_What to produce_
Note on the material below: return exactly the lines from the line that holds "Task: Switch to the Etiquetas tab" through the line that holds "The image size", and leave out each picture.

_Dataset records_
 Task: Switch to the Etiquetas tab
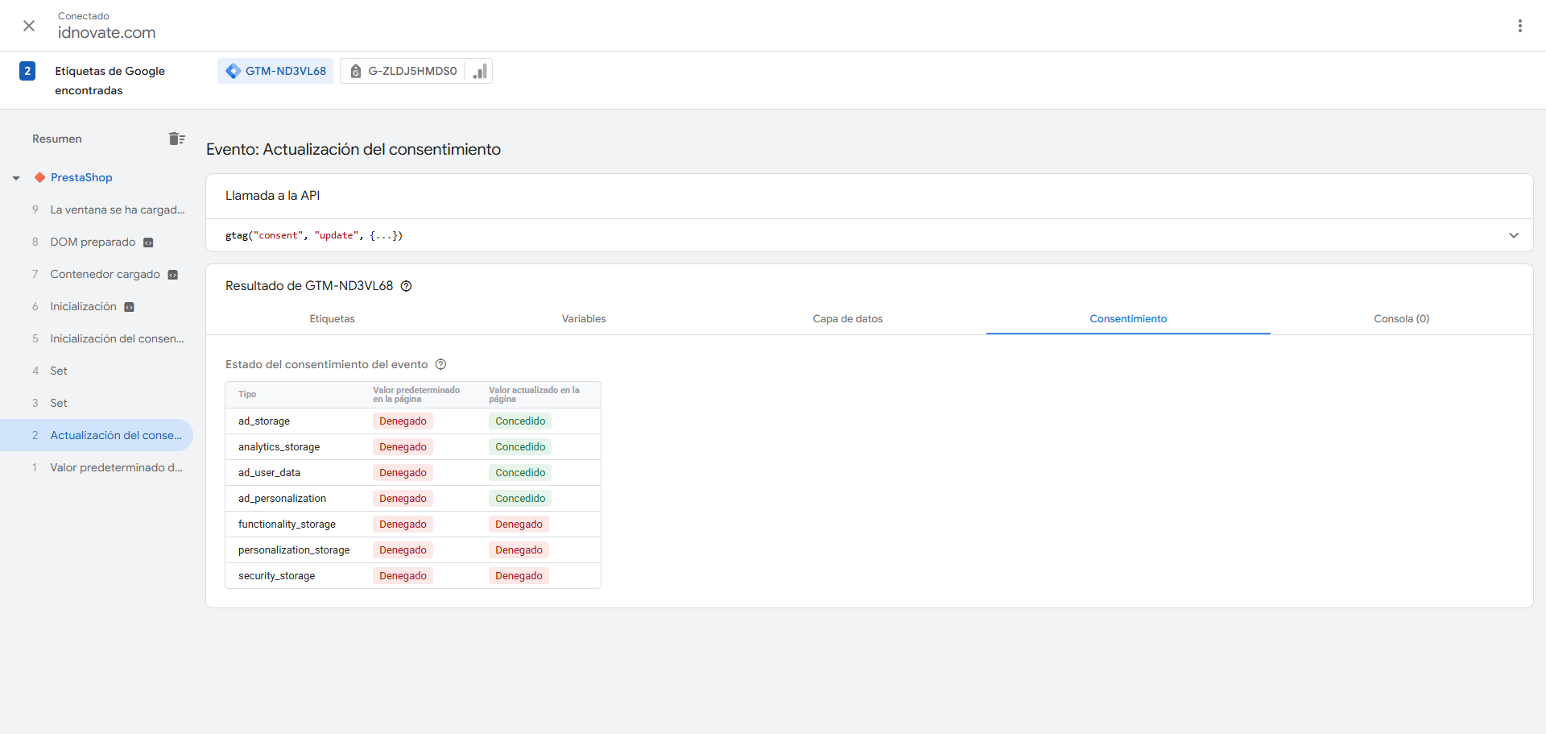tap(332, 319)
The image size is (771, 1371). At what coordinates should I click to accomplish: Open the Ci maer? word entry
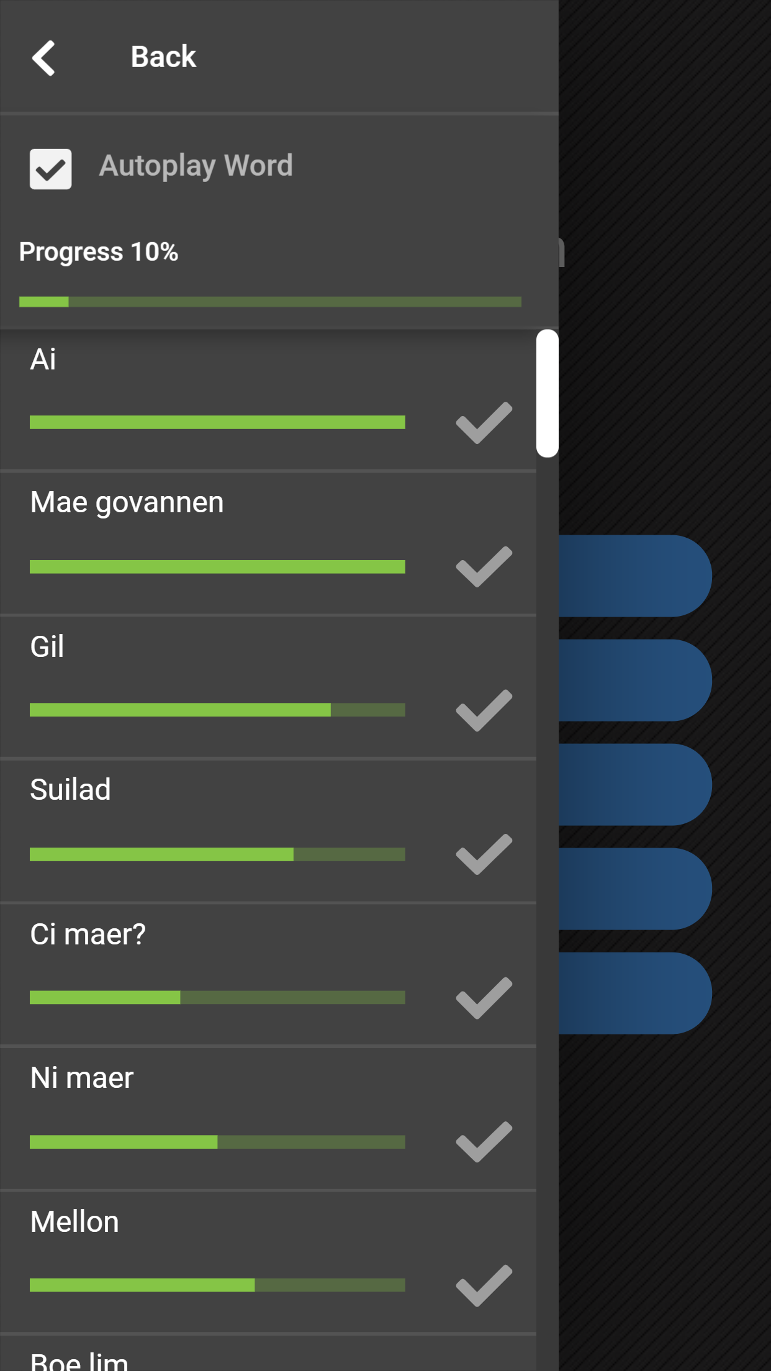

--

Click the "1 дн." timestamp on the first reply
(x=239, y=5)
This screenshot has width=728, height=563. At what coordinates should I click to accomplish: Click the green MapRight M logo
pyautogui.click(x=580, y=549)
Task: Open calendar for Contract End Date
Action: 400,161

---

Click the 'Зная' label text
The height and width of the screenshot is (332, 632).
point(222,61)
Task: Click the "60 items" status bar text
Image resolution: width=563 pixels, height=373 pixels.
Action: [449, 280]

_Solution to the exercise_
 Task: Switch to the Etiquetas tab
tap(332, 319)
The image size is (771, 1371). At what coordinates should I click to accomplish: Open the Ci maer? word entry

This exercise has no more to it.